One way to carry away angular momentum would be for a higher flux or energy of Hawking radiation in the forward direction of rotation at the equator. I think this implies that limb coming towards you would look like it is at a higher temperature that the limb that is receding from your point of view. Another way to carry away angular momentum would be to emit partially (circularly) polarized radiation from the polar regions but then these would not look like black body radiation. I don't know how to calculate the effects, but I would not be surprised if there was a temperature variation on the event horizon. But I could be wrong.
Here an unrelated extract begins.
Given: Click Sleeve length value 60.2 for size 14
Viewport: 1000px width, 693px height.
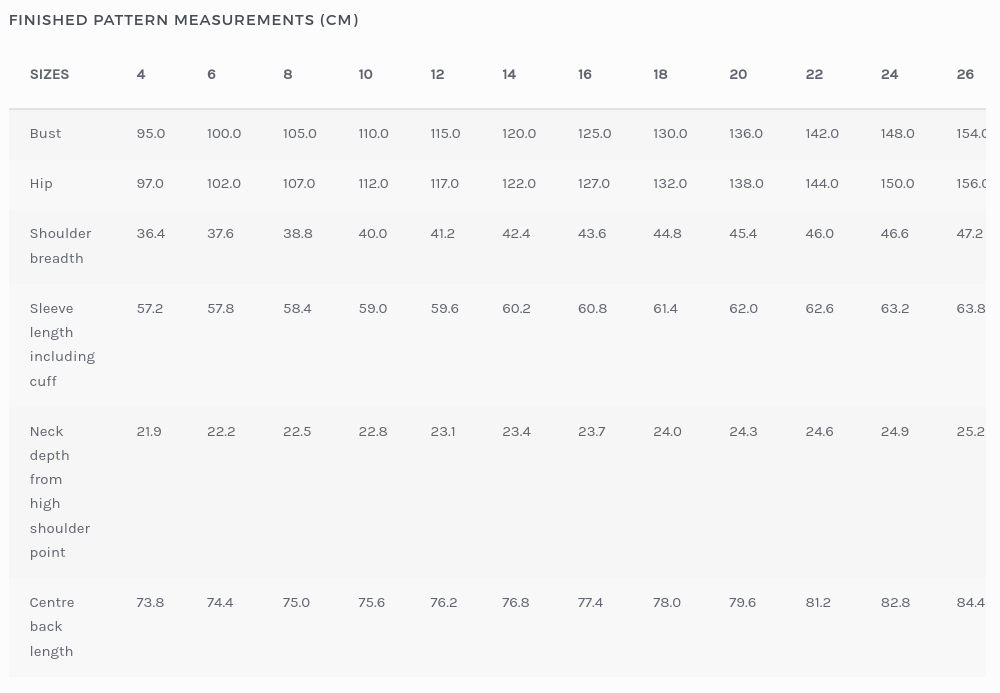Looking at the screenshot, I should click(516, 308).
"lurscher" gave a link to an article that answers this question. The abstract says:

Particle emission rates from a black hole. II. Massless particles from a rotating hole

Don N. Page W. K. Kellogg Radiation Laboratory, California Institute of Technology, Pasadena, California 91125

The calculations of the first paper of this series (for nonrotating black holes) are extended to the emission rates of massless or nearly massless particles from a rotating hole and the consequent evolution of the hole. The power emitted increases as a function of the angular momentum of the hole, for a given mass, by factors of up to 13.35 for neutrinos, 107.5 for photons, and 26 380 for gravitons. Angular momentum is emitted several times faster than energy, so a rapidly rotating black hole spins down to a nearly nonrotating state before most of its mass has been given up. The third law of black-hole mechanics is proved for small perturbations of an uncharged hole, showing that it is impossible to spin up a hole to the extreme Kerr configuration. If a hole is rotating fast enough, its area and entropy initially increase with time (at an infinite rate for the extreme Kerr configuration) as heat flows into the hole from particle pairs created in the ergosphere. As the rotation decreases, the thermal emission becomes dominant, drawing heat out of the hole and decreasing its area. The lifetime of a black hole of a given mass varies with the initial rotation by a factor of only 2.0 to 2.7 (depending upon which particle species are emitted). If a nonrotating primordial black hole with initial mass 5 × 1014 g would have just decayed away within the present age of the universe, a hole created maximally rotating would have just died if its initial mass were about 7 × 1014 g. Primordial black holes created with larger masses would still exist today, but they would have a maximum rotation rate determined uniquely by the present mass. If they are small enough today to be emitting many hadrons, they are predicted to be very nearly nonrotating.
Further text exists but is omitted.